より内に、より芯に、死よ! 能わざる、ああ能わざる! 生きることも死ぬことも、生死はおいおい盲亀の浮木。生まれてこのかた真に楽しかったことなどあっただろうか。いや無い! 無い! 無いのだ! 辛いことすら、無い!
人の感情を忌み嫌う。その様内心ダカツのごとく! どうして泣いたり笑ったりで喜べるのか理解できない。

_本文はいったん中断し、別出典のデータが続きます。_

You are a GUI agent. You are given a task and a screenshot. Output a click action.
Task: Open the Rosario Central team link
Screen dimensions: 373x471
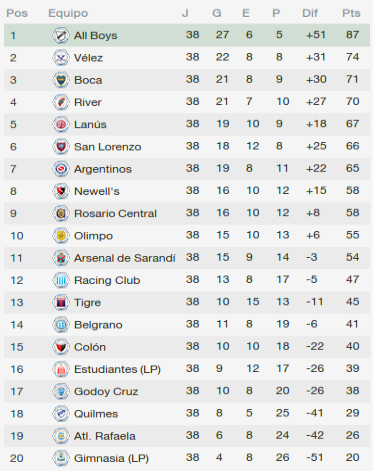pyautogui.click(x=115, y=213)
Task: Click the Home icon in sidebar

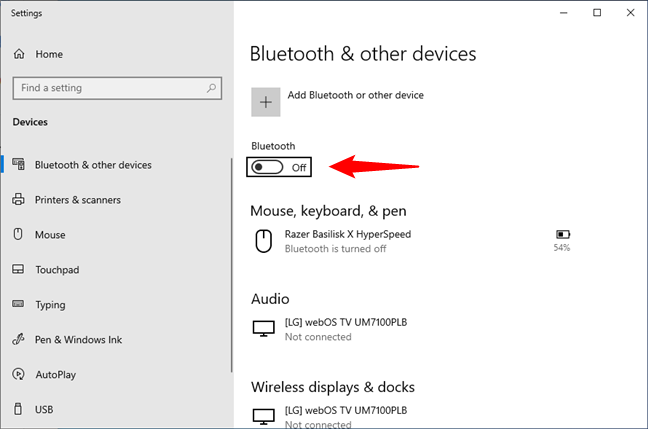Action: click(19, 54)
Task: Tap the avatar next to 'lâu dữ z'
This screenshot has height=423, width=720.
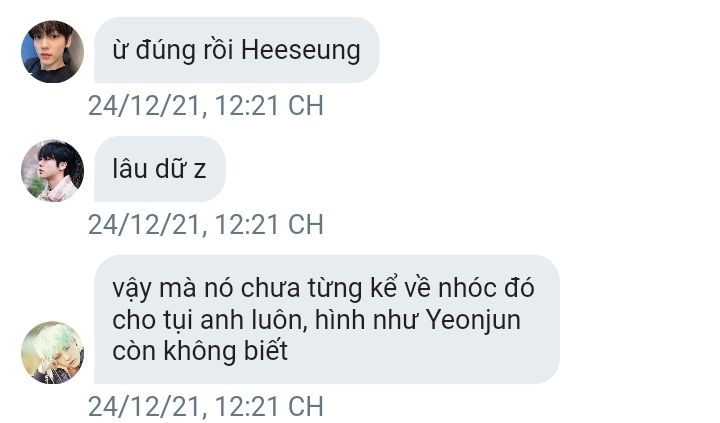Action: click(52, 170)
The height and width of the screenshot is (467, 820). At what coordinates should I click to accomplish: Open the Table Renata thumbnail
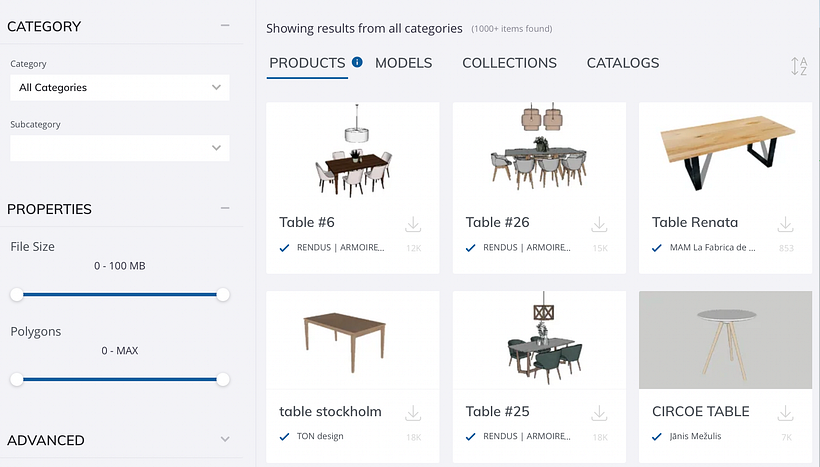click(725, 153)
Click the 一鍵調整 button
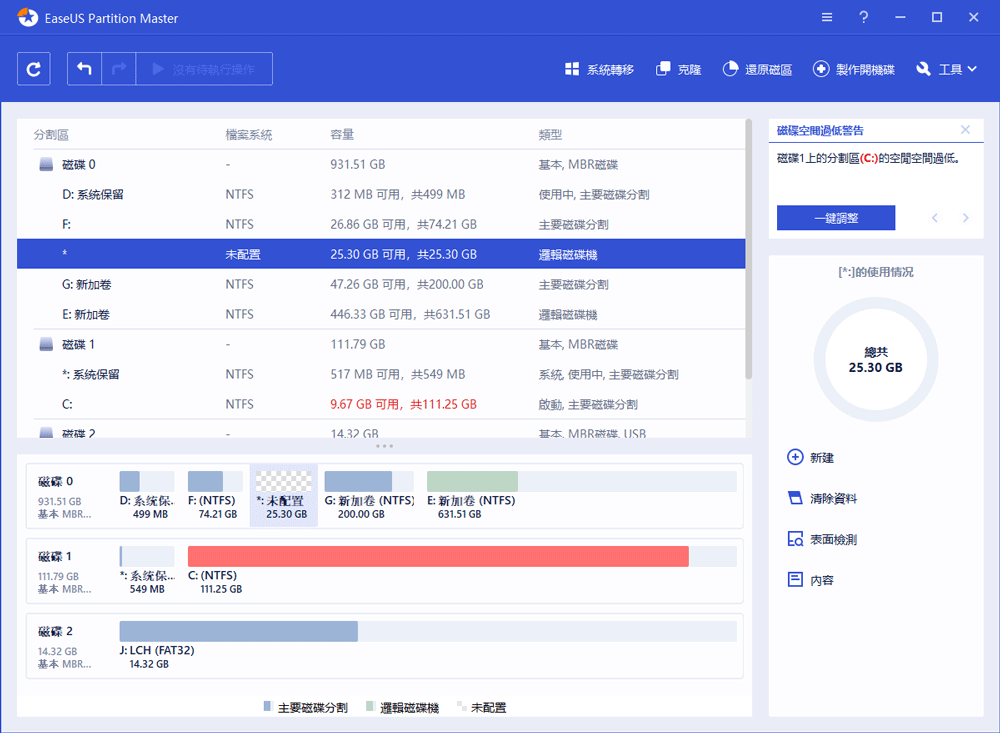 (835, 218)
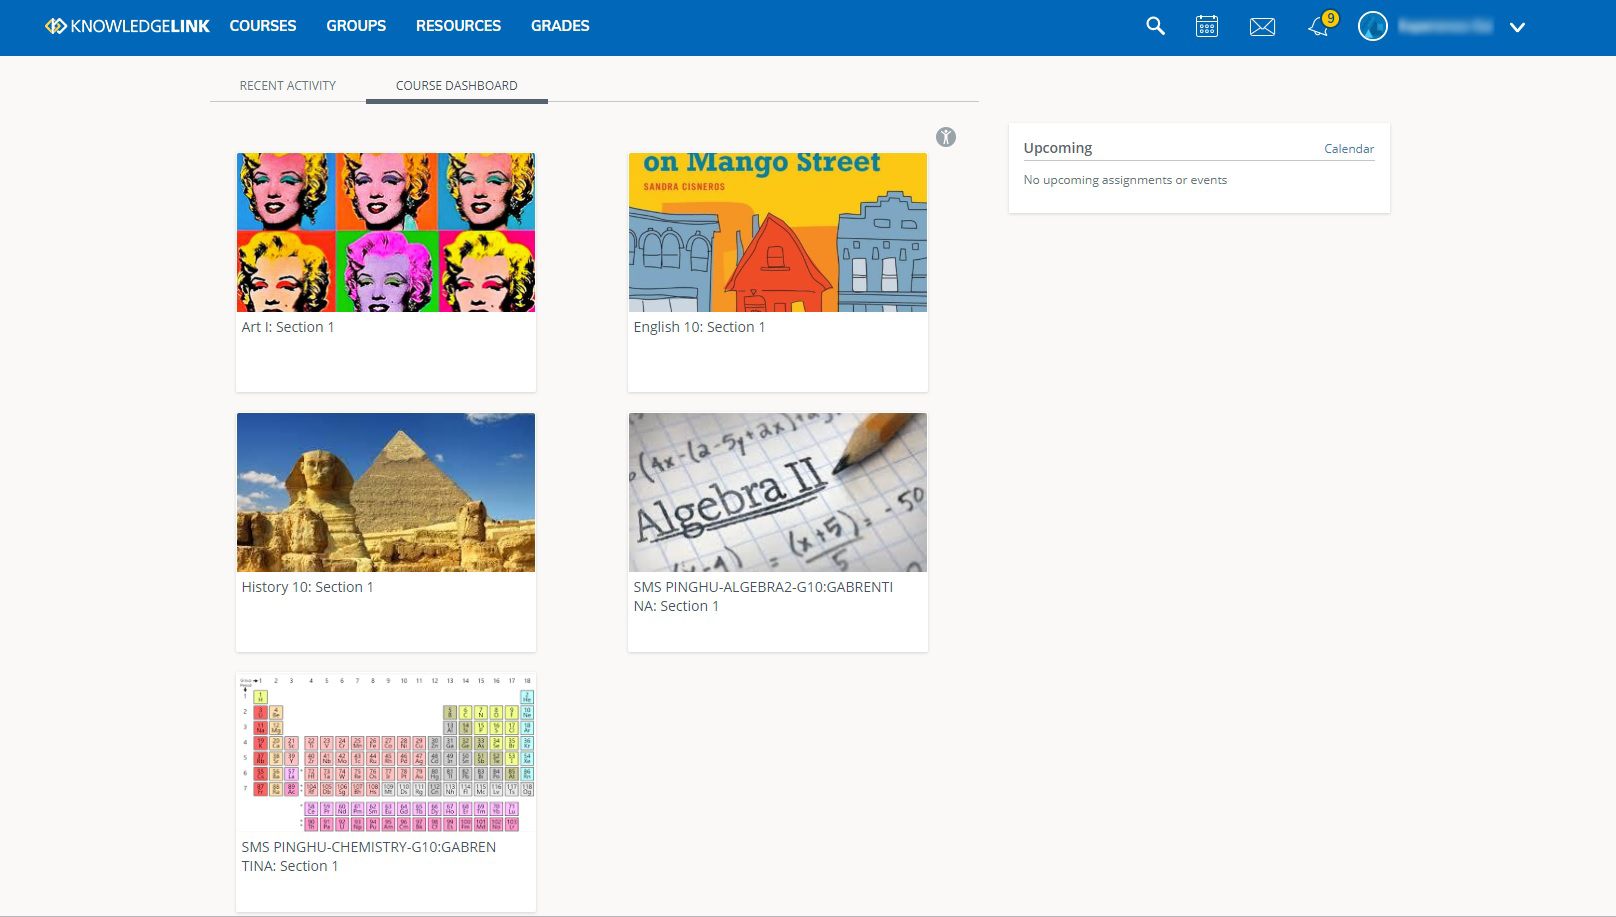Expand the account dropdown arrow
The height and width of the screenshot is (917, 1616).
pyautogui.click(x=1517, y=28)
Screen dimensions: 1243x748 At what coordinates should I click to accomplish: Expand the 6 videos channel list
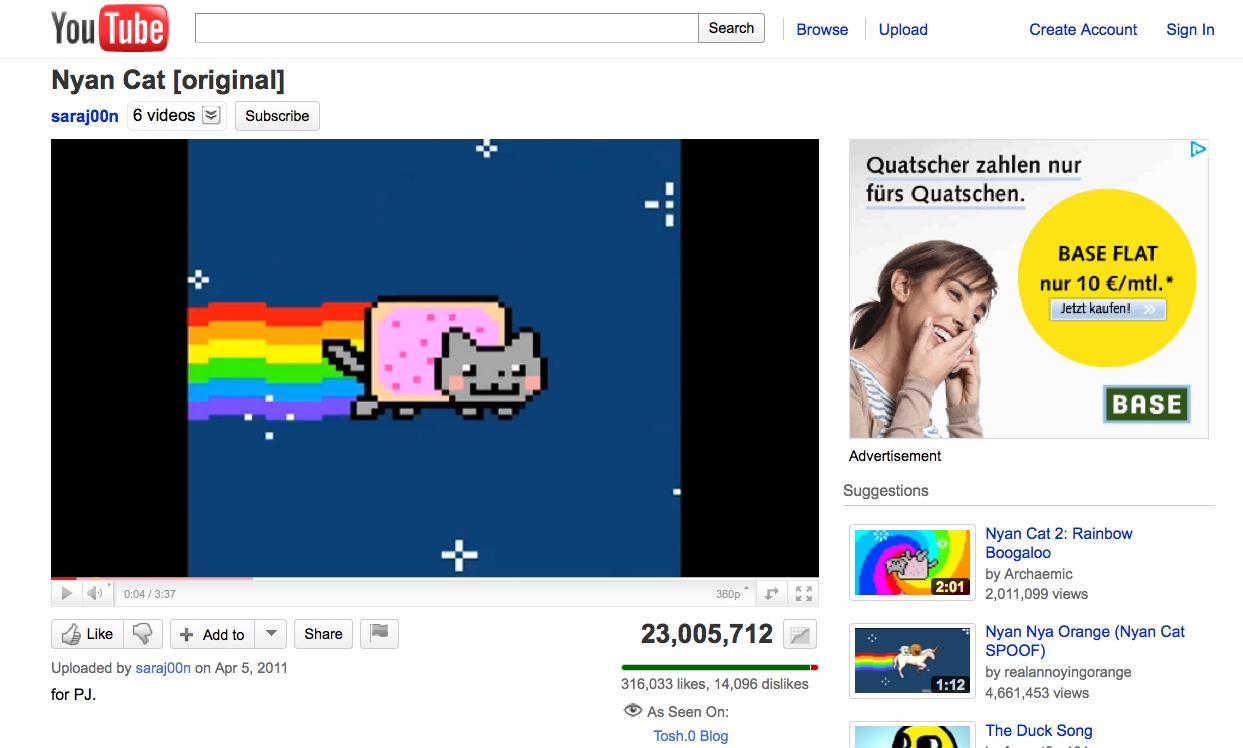tap(210, 115)
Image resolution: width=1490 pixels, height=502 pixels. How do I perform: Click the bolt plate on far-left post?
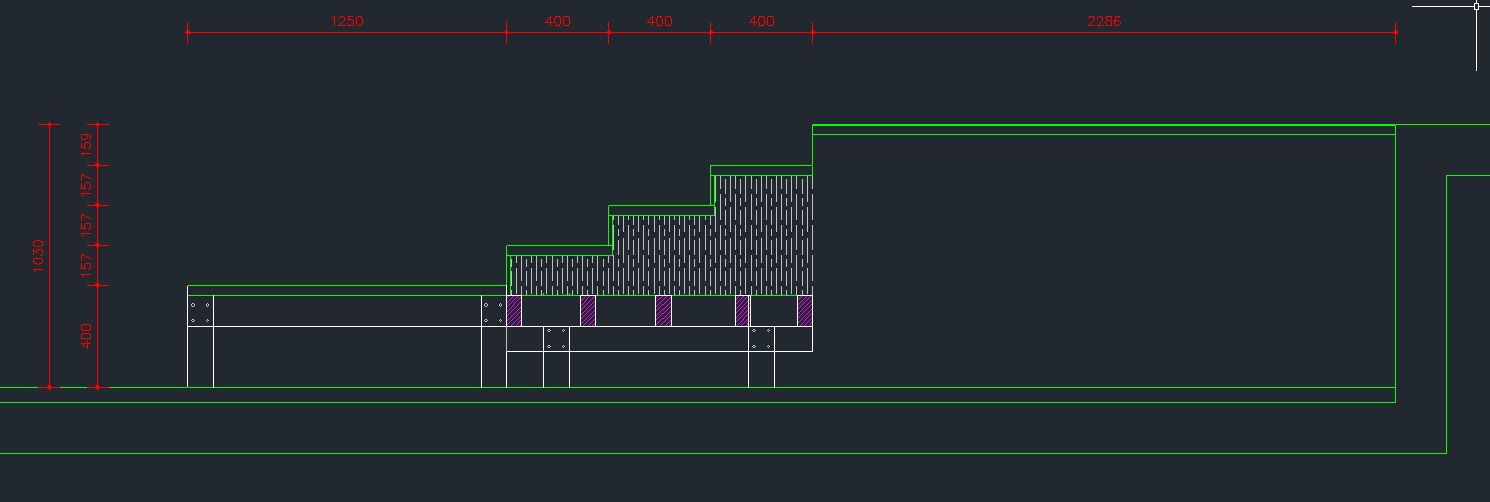(x=200, y=312)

気に入っているわけでもない、だけども席に着くなりコーヒーの運ばれてくる喫茶店にはいれば、どこもおもしろくない話で笑いあう人々のグループ。絶望する! 世界が崩壊する! ガキの戯言と言うなかれ、事実は事実、絶望だ! 内容ではなくその人と言葉を交わすのが良いのだと、私だってそう解することはできる。だけどもなんともアンポンタン。それらの隣でひっそりとまた堂々と、分裂病者がイヤホンをしてラジオを聴きながらひとりしゃべっているぞ! 拝みながらもしゃべっているぞ! そっちの方が実に愉快! しゃべる言葉の知性すらまさる! これじゃどちらが狂人だ! 大海は狂人のよだれでうまっているのだ!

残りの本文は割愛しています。